----- FRAGMENTO FACILITADO

Probablemente nos habíamos acomodado, pero ya nos han dejado claro que no nos podemos despistar ni un segundo. El dinero nos anestesia. Si lo tenemos, nada duele tanto. Nos dan igual los problemas sociales y no nos sentimos vulnerables porque estamos de puta madre. Ya lo dijo aquel: “España va bien”. Y al venir mal dadas, nos pillaron con el paso cambiado.

En estos años, el papel de la mujer en el deporte se ha mostrado con rotundidad…

Es que el deporte refleja muy bien la sociedad. Antes ellas no estaban porque a la mujer se le negaba la igualdad de oportunidades en todas partes, que es algo que han venido soportando desde siempre. Y ahora están porque ya no es así de un modo tan flagrante, lo que no quiere decir que no quede mucho, muchísimo, por hacer.

Mientras en otros ámbitos esto ha ­avanzado, han sido pocos los deportistas que han asumido públicamente su opción sexual si no era la esperada.

Eso está aún muy enquistado. En del depor­te individual, creo que resulta más sencillo, pero cuando hay un vestuario por medio… Y luego están los ­patrocinadores, que ­ejercen una gran presión. Hace poco entrevistamos a un chaval de un equipo de rugby de Getxo que ha hecho pública su homo­sexualidad. Contaba que en su ciudad, un entorno ­protegido, no le importó, pero si fuera futbolista de un equipo importante se lo hubiera pensado antes de salir al gran estadio sabiendo que todo el mundo tiene esa información sobre él. Seguramente no habría tenido valor.

¿Por qué cree que asumir la diferencia como algo natural cuesta tanto?

----------

**PROBLEMAS Y TAREAS:**
**A.** Reescribe el fragmento sobre el deporte desde "Eso está aún" hasta "habría tenido valor.", cambiando "vestuario" por "banquillo".
**B.** Según el fragmento sobre el deporte, ¿a qué deporte y a qué ciudad pertenecía el chaval que hizo pública su homosexualidad?
**C.** Continúa el fragmento sobre el deporte a partir del punto en que se interrumpe.
El listado procede de una fuente distinta.

----- EXTRACTOS DE DATOS

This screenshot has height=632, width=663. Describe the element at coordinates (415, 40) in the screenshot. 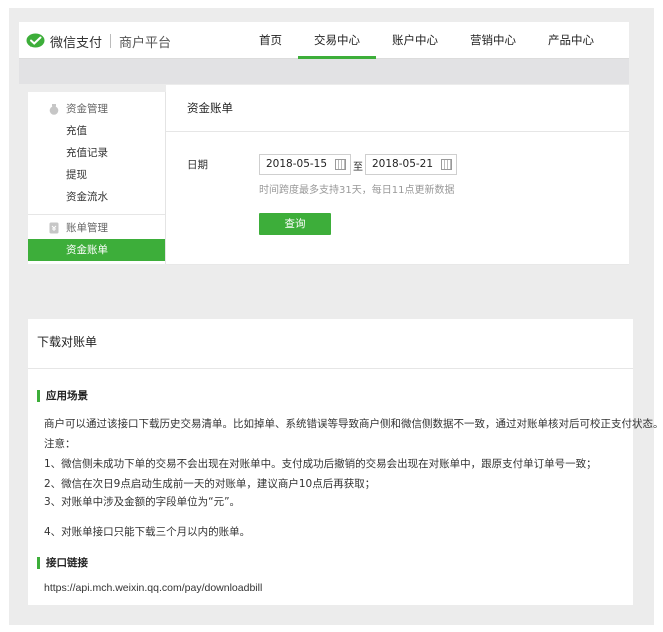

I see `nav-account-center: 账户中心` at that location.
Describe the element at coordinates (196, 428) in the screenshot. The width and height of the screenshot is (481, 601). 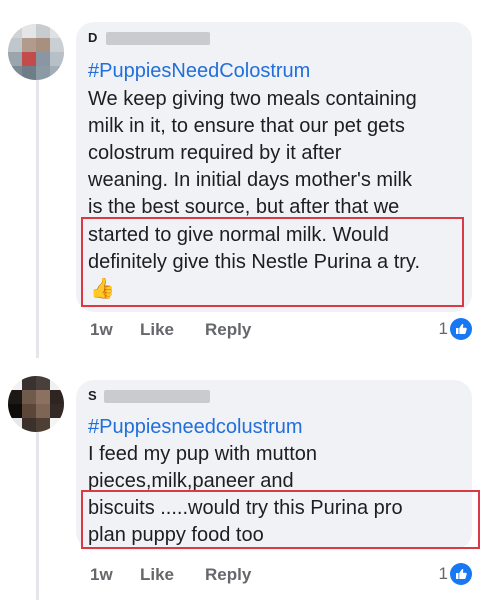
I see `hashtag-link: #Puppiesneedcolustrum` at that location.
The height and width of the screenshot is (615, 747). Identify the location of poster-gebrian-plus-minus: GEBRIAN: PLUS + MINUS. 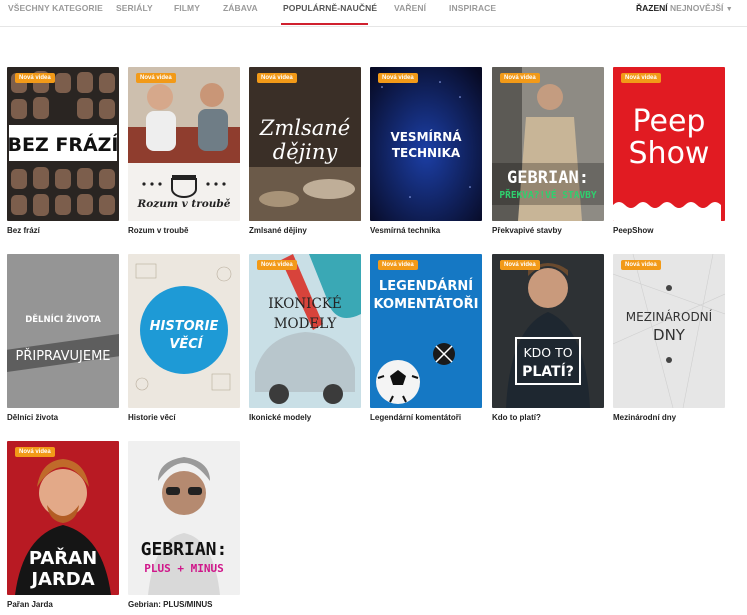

----------

**RESPUESTAS DADAS:**
**A.**
Eso está aún muy enquistado. En del depor­te individual, creo que resulta más sencillo, pero cuando hay un banquillo por medio… Y luego están los ­patrocinadores, que ­ejercen una gran presión. Hace poco entrevistamos a un chaval de un equipo de rugby de Getxo que ha hecho pública su homo­sexualidad. Contaba que en su ciudad, un entorno ­protegido, no le importó, pero si fuera futbolista de un equipo importante se lo hubiera pensado antes de salir al gran estadio sabiendo que todo el mundo tiene esa información sobre él. Seguramente no habría tenido valor.

**B.** Al rugby, en un equipo de Getxo.

**C.**
Porque necesitamos al diferente para echarle la culpa de todo lo negativo que ocurra. Como al árbitro. Tenemos un radar cojonudo para identificar al que no es como la mayoría desde que somos niños y estamos en el patio del colegio. Y hay un elemento morboso. Un chaval que jugaba casi siempre de suplente en el United convocó una rueda de prensa para decir que se retiraba a los 25 años y fueron tres periodistas. Cuando dijo que se iba porque no quería ser una carga para sus compañeros y perjudicar al equipo por su homosexualidad, la sala se llenó de reporteros en cinco minutos.

¿Son los futbolistas un buen modelo para los jóvenes?

Sin entrar en las estratosféricas cifras que les rodean y que pueden dar que pensar, yo diría que según cuales. Los de la selección que ganó el Mundial, sin duda. Les decía de broma a Xavi y a Iniesta que eran como la familia Trapp, la de Sonrisas y lágrimas. Son los yernos perfectos, cualquiera compraría un coche de segunda mano a tipos como estos. Era maravilloso verles festejar que eran los mejores del mundo sin convertirse en unos chulos o unos hijos de puta. Si cualquier padre, viendo a la roja jugando en el Camp Nou, escuchó a su hijo decir “quiero ser como ellos”, es imposible que no se sintiera feliz. Hay otros que no son tan admirables, pero son minoría.

¿Se imagina la Liga sin el Barça?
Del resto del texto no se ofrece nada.